Más de 10.000 gargantas arropan a Rulo

A reventar. Algo más de 10.000 personas, según Policía Local y Protección Civil, llenaron el Bulevar Demetrio Herrero durante la actuación de Rulo. /Luis Palomeque
A reventar. Algo más de 10.000 personas, según Policía Local y Protección Civil, llenaron el Bulevar Demetrio Herrero durante la actuación de Rulo. / Luis Palomeque

El cántabro volvió a demostrar su gran facilidad para desnudarse emocionalmente en los escenarios

David Carrera
DAVID CARRERATorrelavega

La noche de la Patrona tuvo un claro protagonista bajo el cielo de Torrelavega: Rulo y La Contrabanda, que juntaron a más de 10.000 personas en su concierto en el Bulevar Demetrio Herero. Desde Reinosa –como remarcó el artista–, pero con un cachito de ese corazón anatómico de neón que preside el escenario repartido entre Madrid y París, como se puede apreciar en las letras de sus canciones, el artista campurriano demostró que se encuentra en lo alto de la ola y que allá por donde va el éxito está asegurado.

El amor, el sexo, la vida crápula a la que te invita el rock and roll y sus heridas, todo eso sumado al guitarreo incesante, ha hecho que Rulo se haya consagrado ya dentro del panorama musical de nuestro país.

Rulo y los dotados integrantes de La Contrabanda (Pati, guitarra eléctrica; Charly, batería y percusión; Quique, bajo, contrabajo, piano, y Fito, guitarra acústica, eléctrica y piano) interpretaron más de una veintena de canciones del tirón, con la energía de una manada de triatletas.

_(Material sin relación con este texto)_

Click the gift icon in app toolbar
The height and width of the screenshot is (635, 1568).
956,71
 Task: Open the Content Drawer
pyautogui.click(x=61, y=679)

Sin pausa entre una otra, una descarga eléctrica que el público que abarrotaba el Bulevar agradeció hasta el punto que los artistas no parecía querer marcharse.

Es conocido el buen feeling entre el cantante reinosano y Torrelavega, como el mismo reconoció recordando que la capital del Besaya «es una ciudad rockera», pero el recital del miércoles por la noche, antes de los fuegos, resultó brutal, con el público desbordado por los laterales del Bulevar y en las inmediaciones de Julián Ceballos y de los jardines de Pequeñeces.

El rock que se apoderó de un Bulevar a reventar que a punto estuvo del lleno total fue, hasta el punto que los servicios de emergencia tuvieron que desplazarse unos metros hasta la calle Julián Ceballos porque no entraban entre tanto público. Rulo es un artista que siempre busca la interactuación con el público, le gusta mezclarse con él y busca su complicidad mientras va presentando sus canciones. Muchas de ellas himnos, que en teatros y auditorios encuentran química y cercanía pero que en escenarios abiertos como el de hace dos noches en Torrelavega hace que el público estalle aunque el sonido de las canciones no sea el esperado. Otro concierto de Rulo y la misma sensación: no inventa nada ni lo intenta, pero ha encontrado lo que le hace único, y eso le ha granjeado el aplauso de muchos y el respeto de todos. Con el apoyo de grandes músicos con sensibilidad y talento para vestir sus canciones, el cántabro ha demostrado una enorme facilidad para desnudarse emocionalmente en los escenarios, da igual el formato que sea.